This is unnecessary

It is straightforward to create your own Root CA and use it to sign certificates for your private network, using openssl.

Ensure that you implement the V3 extensions with @altnames, for the certificates you issue, with a "DNS => " (or you can use an IP address instead of FDN. I have not experimented with that). .local domain names work fine

If you do not implement "@altnames" the certificate will work for tools like curl, wget "openssl s_client", but not for browsers. (In my notes some place I am too lazy to go and read there is a reference to the RFC that documents that you do not have to use the subject/CN, mēh)

There are other tools (than openssl) that do this to.

Using this service means you really do not have a private network

Caddy will do this for you as long as you don't give it an ACME config. It handles the root CA creation as well as all of the certificates for any domains that you define in the Caddyfile, so all you have to do is find the root CA it generates and install it on your devices.

> all you have to do is find the root CA it generates and install it on your devices.

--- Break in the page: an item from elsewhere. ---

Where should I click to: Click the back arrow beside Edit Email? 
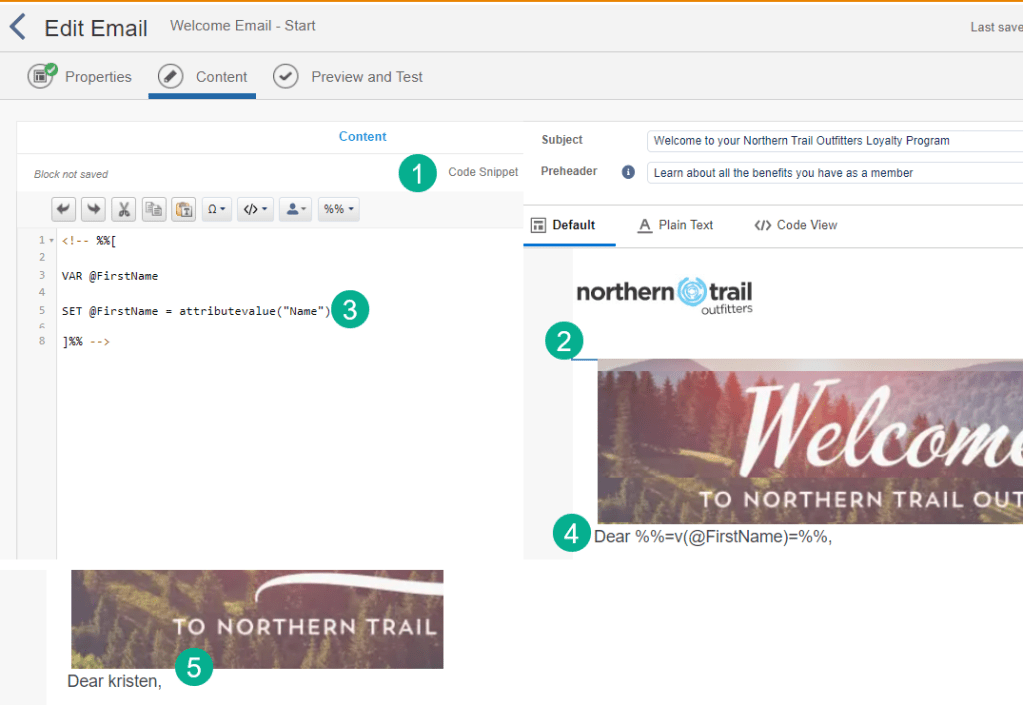tap(18, 27)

Unfortunately that's the hard part - getting Firefox/chrome/edge/safari and is/libc/curl to all trust the ca. It's a little easier on Linux, but still convoluted.

And with an actual trusted CA the trust is way too wide (every domain).

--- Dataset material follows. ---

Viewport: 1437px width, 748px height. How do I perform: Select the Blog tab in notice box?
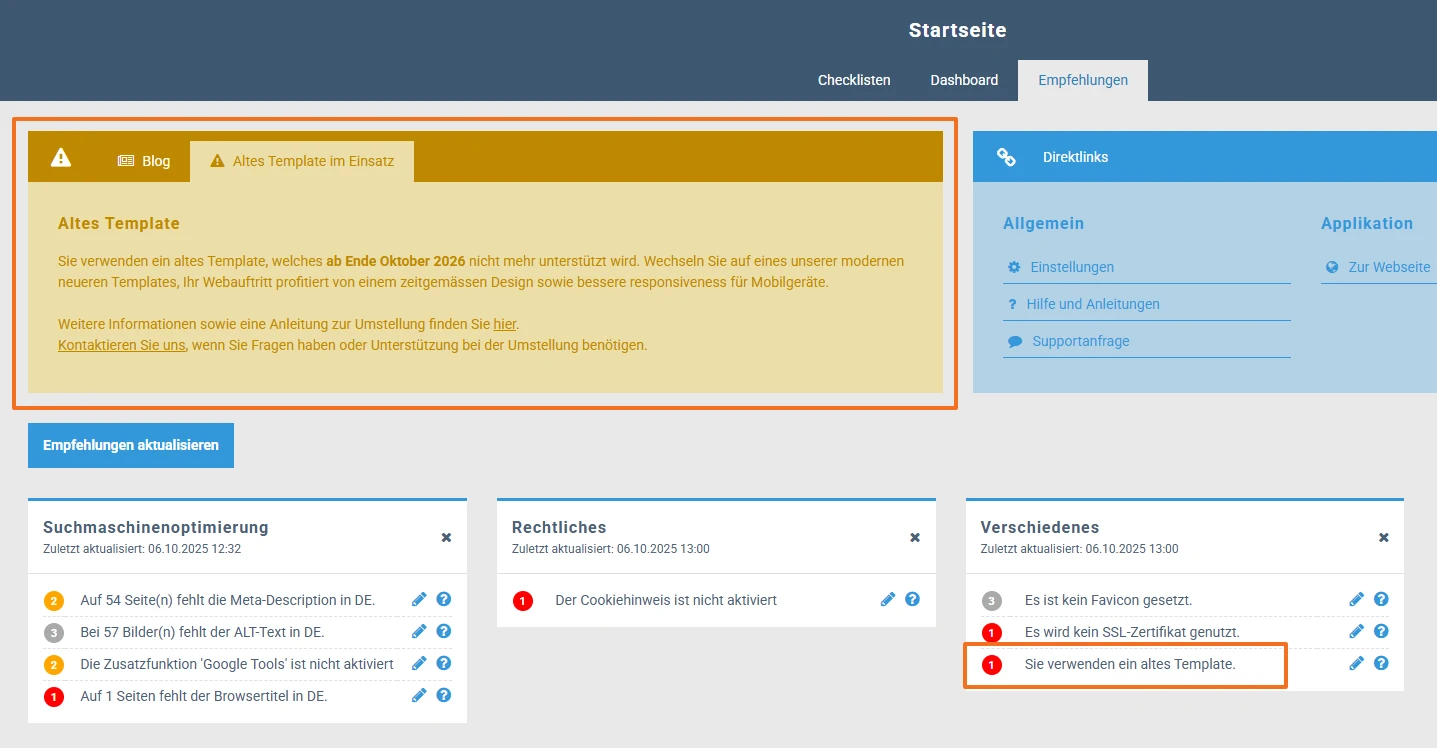point(144,161)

Not to mention revocation lists and certificate renewals (and revocation s) ...

Dedicated letsencrypt "internal" domain is probably the sweetspot for most uses these days.

Maybe a serviceN.int.example.com where int.example.com allows for dynamic DNS updates/DNS challenges.

I've been thinking about setting up powerdns/coredns/knotdns with rfc dynamic updates for a dedicated internal domain - but for now tailscale with magic DNS mostly fills the need (unfortunately not with ssl for all k8s internal services, "only" VPN).

As mentioned in the excellent documentation from TFA - I should probably use acme-dns for this:

https://github.com/joohoi/acme-dns/

https://docs.getlocalcert.net/tips/validation-domain/#self-h...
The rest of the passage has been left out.